A team of researchers from Uganda and South Africa has made a big discovery in the fight against tuberculosis (TB). They found that a simple and efficient artificial intelligence (AI) model, called VGG16, is better at spotting TB in chest X-rays than more complex, high-powered AI systems.
The study, led by Dr. Lillian Tamale from Victoria University in Uganda, showed that VGG16 correctly identified TB cases 99.4% of the time beating more advanced models like ResNet152. What makes this special is that VGG16 runs faster and needs less computing power, making it ideal for use in rural or low-income areas where TB is still a major health issue.

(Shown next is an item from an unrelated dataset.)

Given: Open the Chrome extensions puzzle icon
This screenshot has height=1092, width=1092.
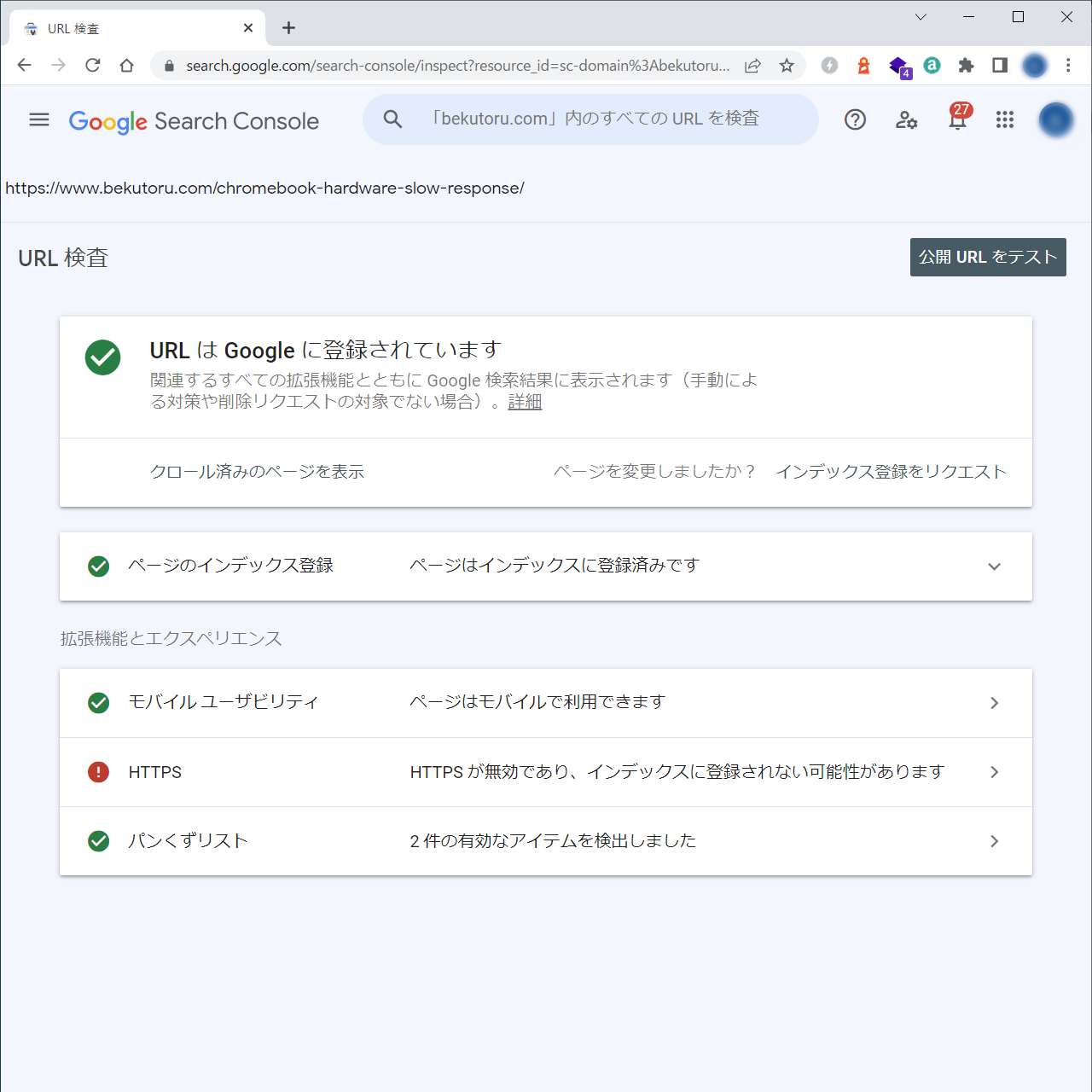Looking at the screenshot, I should [966, 66].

Another surprising finding? Extra techniques usually used to improve AI performance—like flipping or rotating the images didn’t help. That means the data they used was already strong enough on its own.

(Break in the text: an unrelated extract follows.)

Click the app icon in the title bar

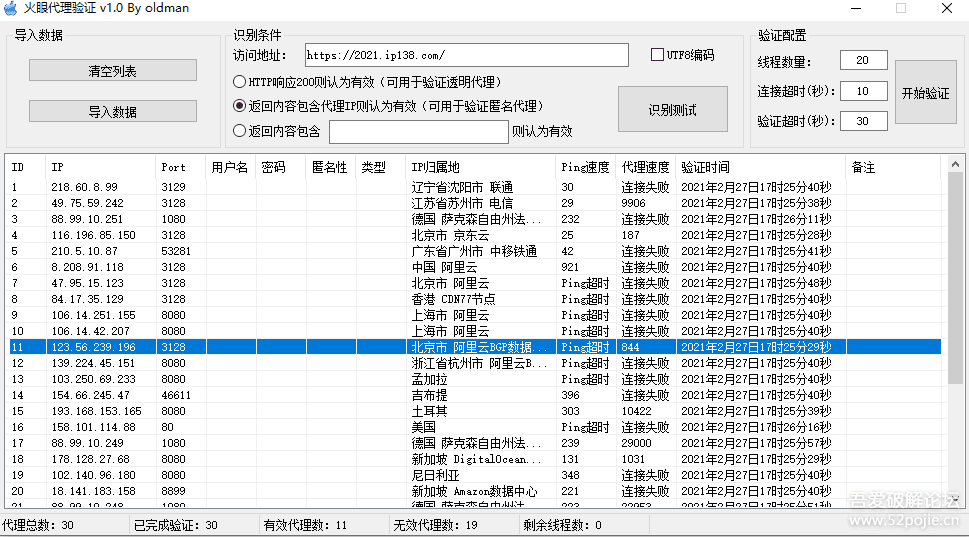tap(11, 8)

Dr. Tamale called the discovery a “game-changer” for global health, especially in areas with limited medical resources.
The full study is available in the July 2025 edition of the journal JMIRx Med, and the research data is free to use for anyone who wants to build on this work.

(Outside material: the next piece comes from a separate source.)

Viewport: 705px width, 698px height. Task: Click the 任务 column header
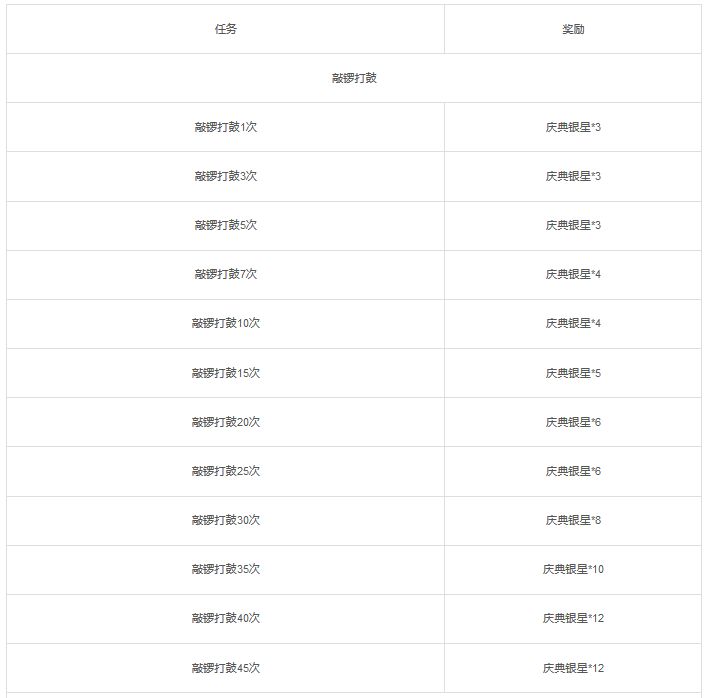point(226,29)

Dr. Lillian Tamale (PhD) is an Artificial Intelligence researcher and academic specialising in Computer Vision and Machine Learning for agricultural health and food safety.
Her groundbreaking PhD research led to the development and evaluation of a deep learning model for early aflatoxin detection in groundnuts, with the potential to significantly improve postharvest management among small-scale farmers in Uganda.
She currently heads the Department of Computing and Information Science at Victoria University and has over a decade of experience in teaching, research, and academic leadership.
Her research interests span Artificial Intelligence, Data Analytics, Information Systems, and ICT for Development. Dr. Tamale is passionate about ethical, community-driven AI solutions that promote sustainability and development in low-resourced settings.